Network diagrams
(also called Graphs) show interconnections between a set of entities. Each entity is represented by a Node
(or vertice). Connections between nodes are represented through links
(or edges).
Here is an example showing the co-authors network of Vincent Ranwez, a researcher who’s my previous supervisor. Basically, people having published at least one research paper with him are represented by a node. If two people have been listed on the same publication at least once, they are connected by a link.
# Libraries
library(tidyverse)
library(viridis)
library(patchwork)
library(hrbrthemes)
library(ggraph)
library(igraph)
library(networkD3)
# Load researcher data
dataUU <- read.table("https://raw.githubusercontent.com/holtzy/data_to_viz/master/Example_dataset/13_AdjacencyUndirectedUnweighted.csv", header=TRUE)

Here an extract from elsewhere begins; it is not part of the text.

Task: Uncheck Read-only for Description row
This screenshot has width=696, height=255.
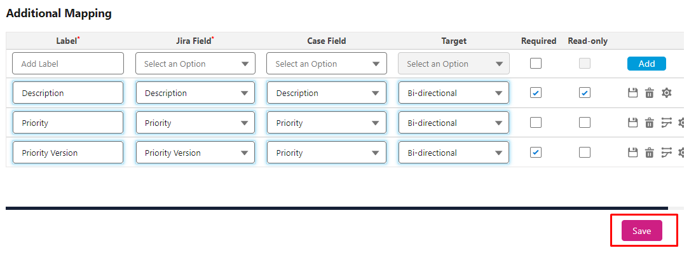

# Transform the adjacency matrix in a long format
connect <- dataUU %>%
gather(key="to", value="value", -1) %>%
na.omit()
# Number of connection per person
c( as.character(connect$from), as.character(connect$to)) %>%
as.tibble() %>%
group_by(value) %>%
summarize(n=n()) -> coauth
colnames(coauth) <- c("name", "n")
# NetworkD3 format
graph=simpleNetwork(connect)
# Plot
simpleNetwork(connect,
Source = 1, # column number of source
Target = 2, # column number of target
height = 880, # height of frame area in pixels
width = 1980,
linkDistance = 10, # distance between node. Increase this value to have more space between nodes
charge = -4, # numeric value indicating either the strength of the node repulsion (negative value) or attraction (positive value)
fontSize = 5, # size of the node names
fontFamily = "serif", # font og node names
linkColour = "#666", # colour of edges, MUST be a common colour for the whole graph
nodeColour = "#69b3a2", # colour of nodes, MUST be a common colour for the whole graph
opacity = 0.9, # opacity of nodes. 0=transparent. 1=no transparency
zoom = T # Can you zoom on the figure?
)
Note: This chart is interactive
: zoom on a specific cluster to see researcher names. Data have been retrieved using the scholar package, the pipeline is describe in this github repository. You can read more about this story here.
Four main types of network diagram exist, according to the features of data inputs. Here is a short description.
Undirected and Unweighted
Tom, Cherelle and Melanie live in the same house. They are connected but no direction and no weight.
# Create data
set.seed(2)
data=matrix(sample(0:1, 25, replace=TRUE), nrow=5)
data[lower.tri(data)] <- NA
colnames(data)=rownames(data)=LETTERS[1:5]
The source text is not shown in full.